If a dispute arises as to the existence of good cause for the production of requested records, the parties and the Monitor shall meet and confer to resolve such issues. If the parties and the Monitor cannot resolve a dispute over whether good causes exists for the production of requested records, the Monitor may seek relief in Court.

Medical and mental health records produced to the Monitor are subject to the Stipulated Protective Order entered by the Court on February 7, 2017, Dkt. 188.

C. Jail Tours

The Monitor shall conduct a minimum of one Jail tour during each 6-month period that the SACD remains in effect. The Monitor shall conduct a minimum of four Jail tours. The Monitor shall conduct three tours by no later than April 15, 2024. The Monitor shall be conduct the fourth tour by no later than August 15, 2024. If the SACD is extended beyond January 31, 2025, the Monitor shall conduct one monitoring tour every six months until the SACD is terminated.

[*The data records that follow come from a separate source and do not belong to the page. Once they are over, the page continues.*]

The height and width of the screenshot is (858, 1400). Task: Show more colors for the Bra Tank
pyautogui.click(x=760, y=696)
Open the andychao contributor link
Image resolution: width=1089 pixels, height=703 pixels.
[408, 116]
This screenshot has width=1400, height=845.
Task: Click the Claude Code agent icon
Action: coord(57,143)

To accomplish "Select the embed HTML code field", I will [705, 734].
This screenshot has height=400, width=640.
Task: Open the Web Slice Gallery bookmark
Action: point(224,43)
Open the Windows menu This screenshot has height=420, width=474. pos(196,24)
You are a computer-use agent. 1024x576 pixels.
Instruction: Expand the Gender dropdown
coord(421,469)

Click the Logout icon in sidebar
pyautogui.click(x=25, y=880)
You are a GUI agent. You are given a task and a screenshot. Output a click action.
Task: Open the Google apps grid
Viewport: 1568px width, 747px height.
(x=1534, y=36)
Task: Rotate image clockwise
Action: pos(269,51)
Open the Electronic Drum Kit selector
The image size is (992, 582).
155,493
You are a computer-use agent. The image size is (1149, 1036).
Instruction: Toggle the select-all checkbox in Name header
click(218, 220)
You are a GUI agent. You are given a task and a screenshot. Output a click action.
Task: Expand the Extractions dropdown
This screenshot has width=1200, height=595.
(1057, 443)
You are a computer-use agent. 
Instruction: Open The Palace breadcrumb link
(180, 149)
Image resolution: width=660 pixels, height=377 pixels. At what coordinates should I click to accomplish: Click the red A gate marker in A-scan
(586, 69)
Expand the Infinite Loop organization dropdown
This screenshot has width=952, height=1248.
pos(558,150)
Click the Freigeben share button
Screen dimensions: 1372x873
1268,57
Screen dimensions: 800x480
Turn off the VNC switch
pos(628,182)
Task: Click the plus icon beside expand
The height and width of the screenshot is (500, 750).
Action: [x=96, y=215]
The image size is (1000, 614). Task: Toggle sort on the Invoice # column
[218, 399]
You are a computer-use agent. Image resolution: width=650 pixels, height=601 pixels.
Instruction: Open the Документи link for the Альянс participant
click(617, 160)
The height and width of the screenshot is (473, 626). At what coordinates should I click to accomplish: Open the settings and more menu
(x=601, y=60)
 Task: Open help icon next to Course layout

The Monitor and his or her experts shall be entitled to an inspection of the Jail upon written notice provided at least (72) hours prior to said inspection. The tour shall be conducted in a manner that does not unreasonably interfere with Jail operations. The Monitor shall have reasonable access to all parts of the Jail that are covered by or involve a provision of this SACD. During the tour, if reasonable and practical under the circumstances, the Monitor shall have access to Jail staff, staff of the Third-party Medical Provider (including, but not limited to, Qualified Mental Health Professionals and administrators), and incarcerated people.

If, at any time other than a Jail tour, the Monitor requests to speak to Jail staff, staff of the Third-party Medical Provider, or incarcerated people in order to discharge the Monitor's duty to monitor Defendants' compliance with the SACD, the Jail shall reasonably cooperate in making the person available to the Monitor.

The parties agree that after this SACD becomes effective, the Monitor should conduct the first monitoring tour as soon as practicable.

D. Monitoring Reports

Within thirty (30) days of each monitoring tour, the Monitor shall issue a draft monitoring report that states his or her opinion as to whether Defendants are in substantial compliance with the terms of the SACD and shall identify those provisions, if any, with which Defendants are not in substantial compliance. Within thirty (30) days of the issuance of each draft monitoring report, the Parties may provide written responses to the draft monitoring report. The Monitor shall consider these responses, if any, and shall issue a final monitoring report that addresses these responses no later than thirty (30) days following issuance of the draft monitoring report. If neither Party submits a written response to a draft monitoring report, the draft report shall become the final report thirty (30) days after issuance of the draft report.

The Monitor shall issue a minimum of four (4) monitoring reports. The third monitoring report shall be issued no later than July 15, 2024. The fourth monitoring report shall be issued no later than November 15, 2024. If the SACD is extended beyond January 31, 2025, the Monitor shall issue a minimum of one (1) monitoring tour report every six months until the SACD is terminated.

The monitoring reports shall not be confidential, but shall not be publicly posted unless the parties comply with the Stipulated Protective Order, Dkt. 188.

The first monitoring report shall make a recommendation regarding the issue identified in Section V.D of the SACD concerning step down cells.

E. Investigation of Complaints

The Monitor shall investigate relevant complaints or reports relating to Jail conditions related to the SACD received from class members or from Class Counsel. Class members may submit complaints or other information about conditions at the Jail directly to the Monitor, who shall then investigate any relevant issues raised by the class member or class members. Defendants shall cooperate in good faith with the Monitor's investigations. The Monitor shall identify the resolution of any complaints in the monitoring reports. Nothing in the SACD shall be interpreted as precluding Class Counsel from conducting their own investigations of complaints related to Defendants' compliance with the SACD.

F. Fees for Monitoring

The Monitor shall be entitled to reasonable fees for work performed. Twice a year, the Monitor shall submit a fee request to the County of Yuba. Those fees shall be paid within thirty (30) days. If there is a dispute as to the fees, an undisputed portion shall be paid within that thirty (30) day timeframe. Any dispute as to fees may be submitted to the Court for resolution.

G. Class Counsel

Class Counsel has been appointed by the court to represent the interests of the class members as to issues raised in the SACD. Nothing in the SACD shall be interpreted as limiting Class Counsel's ability to represent the Class in this matter or to monitor Defendants' compliance with the SACD. However, Class Counsel acknowledges that the intent of the parties in agreeing to have a Monitor is to have the Monitor be primarily responsible for monitoring Defendants' compliance with the SACD.

The County shall produce to Class Counsel all documents produced to the Monitor.

Class Counsel shall be permitted to accompany and observe the Monitor during all of the Monitor's tours of the Jail.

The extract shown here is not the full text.